Each week we find a new topic for our readers to learn about in our AI Education column.
Business and information have always gone hand-in-hand—but with AI, it’s complicated.
The kind of information businesses are gathering, and the things that businesses and other entities want to do with that data, require a new way of thinking about what that information means, who it should belong to, and how it should be handled.
Welcome to AI Education, where our discussion today will focus on data ethics, the idea that there are obligations that come with gathering, storing and using information, especially personal information.
As some of you know, part of my background is in health care, where, since the 1990s, health providers have struggled to comply with HIPAA and other state and federal regulations around the gathering, storage and use of personally identifiable health information—when we worked in that space, we were still living in a universe of open intensive care units designed as panopticons and shared or semi-private acute care rooms, making sure the family on the other side of the flimsy curtain knew nothing about your hemorrhoids, let alone things like your address, insurance and your phone number, was not going to be a realistic ask. But we had to try. Filters were put on computer screens, conversations were moved to more private areas, and over the decades, more private facilities have been constructed to make HIPAA compliance much easier.
Similarly, due to both regulation and to industry-accepted best practices, financial institutions started to build environments with data ethics in mind even before AI implementation became a concern. Now that AI has accelerated the gathering, storage and use of data in the financial service sector, placing additional importance on data ethics.
Harvard’s 5 Principles of Data Ethics
In a March 2021 article, Harvard Business School Online’s Catherine Cote offers up five guiding principles businesses can apply:
Ownership—An individual has ownership over their personal information. Don’t collect data without consent.

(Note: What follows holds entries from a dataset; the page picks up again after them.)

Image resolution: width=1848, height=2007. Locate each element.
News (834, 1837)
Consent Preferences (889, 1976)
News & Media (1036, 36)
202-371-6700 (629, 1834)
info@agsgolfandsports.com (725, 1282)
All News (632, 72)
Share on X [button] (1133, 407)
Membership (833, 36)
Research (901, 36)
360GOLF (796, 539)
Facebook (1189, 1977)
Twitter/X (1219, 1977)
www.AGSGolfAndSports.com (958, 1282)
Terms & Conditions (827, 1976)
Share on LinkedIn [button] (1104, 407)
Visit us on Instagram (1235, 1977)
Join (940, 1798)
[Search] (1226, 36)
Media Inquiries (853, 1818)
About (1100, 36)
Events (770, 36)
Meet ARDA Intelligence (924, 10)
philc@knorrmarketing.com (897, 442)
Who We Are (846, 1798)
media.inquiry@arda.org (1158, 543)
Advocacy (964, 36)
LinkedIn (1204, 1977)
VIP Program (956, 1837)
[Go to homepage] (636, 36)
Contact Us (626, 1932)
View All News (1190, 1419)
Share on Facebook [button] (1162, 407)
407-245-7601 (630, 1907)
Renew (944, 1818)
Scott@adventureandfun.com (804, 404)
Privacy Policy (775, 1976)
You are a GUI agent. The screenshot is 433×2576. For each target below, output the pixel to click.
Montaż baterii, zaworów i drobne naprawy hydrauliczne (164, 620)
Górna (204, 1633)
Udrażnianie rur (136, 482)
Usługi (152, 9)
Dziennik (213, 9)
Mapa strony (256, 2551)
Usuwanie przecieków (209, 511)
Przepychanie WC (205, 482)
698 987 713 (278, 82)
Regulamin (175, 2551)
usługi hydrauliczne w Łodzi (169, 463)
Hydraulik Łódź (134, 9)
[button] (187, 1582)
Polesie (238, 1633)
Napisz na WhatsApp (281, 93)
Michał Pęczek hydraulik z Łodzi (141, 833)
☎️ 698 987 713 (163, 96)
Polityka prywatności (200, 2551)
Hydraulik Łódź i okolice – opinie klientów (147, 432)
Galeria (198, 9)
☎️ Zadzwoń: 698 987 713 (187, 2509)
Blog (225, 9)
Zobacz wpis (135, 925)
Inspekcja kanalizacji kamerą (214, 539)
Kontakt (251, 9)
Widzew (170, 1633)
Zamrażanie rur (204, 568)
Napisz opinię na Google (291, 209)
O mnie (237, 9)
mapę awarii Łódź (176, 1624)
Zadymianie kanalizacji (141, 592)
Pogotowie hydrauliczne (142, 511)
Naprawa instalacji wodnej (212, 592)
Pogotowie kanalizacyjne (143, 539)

Transparency—Data subjects have the right to know how you plan to collect, store and use their information. Do not withhold information about methods or intentions regarding data gathering and storage.
Privacy—Consent to collect, store and use information does not imply consent to make that information publicly available. It is the organization’s responsibility to ensure that data is kept safe, secure and private.
Intention—Even if data is collected and handled in an ethical manner, it is not ethical to collect data for malicious purposes. Only gather, store and handle data for which there is a need or purpose.
Outcomes—Data analysis can cause inadvertent harm to individuals or groups of people, even if intentions are good.
The 5 C’s
Another somewhat older framework for thinking about data ethics has been circulating around the web—we’re not entirely clear on whose idea it was in the first place, so we’re not going to attribute it to any single source, though iterations of the 5 C’s can be found for reference on free, public-facing sites like O’Reilly Media and Atlan.
Consent
An individual must give informed consent before an entity gathers, processes or uses their personal data in any way. Informed consent implies the transparency of Harvard’s framework—organizations must be clear about how and why information is being collected, processed, stored and used.
Collection
Organizations should only collect the data that is necessary and must avoid collecting irrelevant or unnecessary data. This is one we see violated all the time online and in apps. Data collection should be safe and secure, and organizations should be transparent about their data collection processes, disclosing what data is being collected, how it is protected, and what it will be used for.
Control
Individuals have the right to control their own data. This includes the ability to access and review their data and personally update their data, as well as the right to know who has accessed their data, who is able to access their data, and how it has been used. Individuals have a right to see and control whether their data is being used in ways that violate their personal principles—for example, a pacifist should be able to prevent their personal data from being used for military purposes.
Confidentiality
Organizations, not the individual, bear the primary responsibility for making sure the data they collect is safe from not just breaches or leaks, but from any unauthorized or unnecessary access whatsoever. Data should be stored and transmitted via secure methods, and controls must be in place to prevent unauthorized access.
Compliance
Finally, organizations must also meet any local, state, national and transnational rules and regulations regarding data privacy and security. Legal compliance is to be considered in addition to ethical principles, industry standards and best practices, not as a baseline expectation in and of itself.
Why Is Data Ethics Important?
Data ethics intersect the financial services sector in a few places. One is the ever-present risk of cybersecurity breaches. Having a firm grounding in data ethics provides guidance that can not just help minimize data incidents, but also guide behaviors and best practices in the wake of a breach.
As we use technology to make more decisions, however, it becomes critical that we’re able to understand and take responsibility for the data we’re using to guide our technology, because the stakes are high. Biased data can lead to issues like skewed college admissions or hiring practices where certain groups are given undue weight. Don’t think it can happen? Recall Amazon’s issues when an algorithm used for internal hiring decisions was accused of gender bias, or facial recognition software’s struggles to identify people with darker skin tones. Or Facebook’s Cambridge Analytica scandal. Or Uber’s vulnerabilty that allowed anyone—bad actors included—to track users’ real-time location.
In an industry responsible for keeping everyone’s money safe, the potential for things to go bad with data collection and storage cannot be minimized, especially as the volume of data collected and stored mushrooms in the AI era. It’s like a gigantic bomb waiting to go off in the financial services industry’s face.
And data ethics is the tool companies can use to defuse that bomb.